Journal Update as of JUNE 28, 2006

Day 55 of our hospitilization

Anthony's last week with us on Earth

 

There has been a storming in heaven and I am thankful for your faith filled prayers.  For those of you following our journey via e-mail or telephone, you know we have faced death several times and yet littlest Anthony continues to breathe again all on his own and fight like the strong little man he is.  Yes - it is heart wrenching to watch and heart wrenching to even explain, and I’m sure heart wrenching to even read – but the truth is … it is a testimony to how strong the will of the human spirit is and a testimony that our life is from God and not dependent on anything we do to intervene or not to intervene.  Life is simply sacred.  We are made in the image of our creator and we are not weak. 

 

As my husband and family sit with littlest Anthony, we are faced with the weakest portions of our being yet are surprisingly experiencing the strongest of Gods graces.  What an incredible and beautiful blessing to be experiencing this with God.  I have no doubt that anyone who is praying through this suffering is receiving less than Gods complete mercy. 

 

Here are the medical issues

impacting Anthony’s health:      

 

 

WHAT IS HAPPENING?

Confirmed Implications

for Anthony’s Well Being

WHY IS THIS HAPPENING?

Medical Physiology

and Medical Diagnosis

 

Central Nervous System

 

Anthony has sleep apnea, central apnea and obstructive sleep apnea affecting his breathing and sleeping patterns with hypoxic episodes. 
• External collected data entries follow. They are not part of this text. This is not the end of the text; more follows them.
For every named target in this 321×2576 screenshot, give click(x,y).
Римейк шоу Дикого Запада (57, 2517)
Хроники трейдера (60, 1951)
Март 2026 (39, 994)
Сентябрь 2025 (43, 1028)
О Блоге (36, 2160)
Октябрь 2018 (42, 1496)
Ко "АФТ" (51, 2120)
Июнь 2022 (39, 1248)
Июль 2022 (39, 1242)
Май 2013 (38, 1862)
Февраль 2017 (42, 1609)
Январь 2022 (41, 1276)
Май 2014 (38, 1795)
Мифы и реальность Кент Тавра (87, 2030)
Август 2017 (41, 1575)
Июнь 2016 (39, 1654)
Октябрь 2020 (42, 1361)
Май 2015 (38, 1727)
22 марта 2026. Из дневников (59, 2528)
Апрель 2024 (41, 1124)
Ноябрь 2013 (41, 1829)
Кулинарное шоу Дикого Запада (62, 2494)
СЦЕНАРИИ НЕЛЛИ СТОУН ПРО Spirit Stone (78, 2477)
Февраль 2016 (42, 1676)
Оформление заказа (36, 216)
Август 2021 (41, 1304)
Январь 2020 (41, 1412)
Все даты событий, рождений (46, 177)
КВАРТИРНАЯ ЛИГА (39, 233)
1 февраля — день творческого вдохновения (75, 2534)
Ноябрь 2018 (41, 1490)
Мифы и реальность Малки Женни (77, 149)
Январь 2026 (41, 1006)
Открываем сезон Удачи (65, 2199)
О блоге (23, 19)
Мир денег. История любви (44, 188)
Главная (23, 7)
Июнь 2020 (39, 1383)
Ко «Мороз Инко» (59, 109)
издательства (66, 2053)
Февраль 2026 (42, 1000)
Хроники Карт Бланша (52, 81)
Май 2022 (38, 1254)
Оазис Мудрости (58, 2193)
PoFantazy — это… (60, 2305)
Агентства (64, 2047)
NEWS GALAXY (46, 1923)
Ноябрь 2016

Anthony appears to go into respiratory arrest yet it has been confirmed that it is his brain activity that is actually stopping and secondarily his heart rate slows down but does not stop.  It appears he is exhaling, turns blue and drops to 0% oxygen, but these are events occurring after his brain has flat lined.  He has seizure like symptoms in his body but his brain, in hypoxia, has no activity.  After two to three minutes, he gasps for air and all nervous system, respiratory and cardiac functions resume back to normal. 

Anthony has an underdeveloped cerebellum and agenesis of the corpus callosum that are believed to the source of this central nervous system disorder.  Anthony also has seizure disorder. 

 

Shortly after Anthony’s birth, physical attributes to his physiology were noted through a series of non invasive tests, such as MRI, x-ray and ultra-sound. 

 

 

Digestive

&

Renal

Anthony’s digestive system is unstable from the recent abdominal surgery and his ostomy sometimes tries to act like a third kidney.  Anthony is dumping fluids through his ostomy and we are replacing lost fluids through this central line.       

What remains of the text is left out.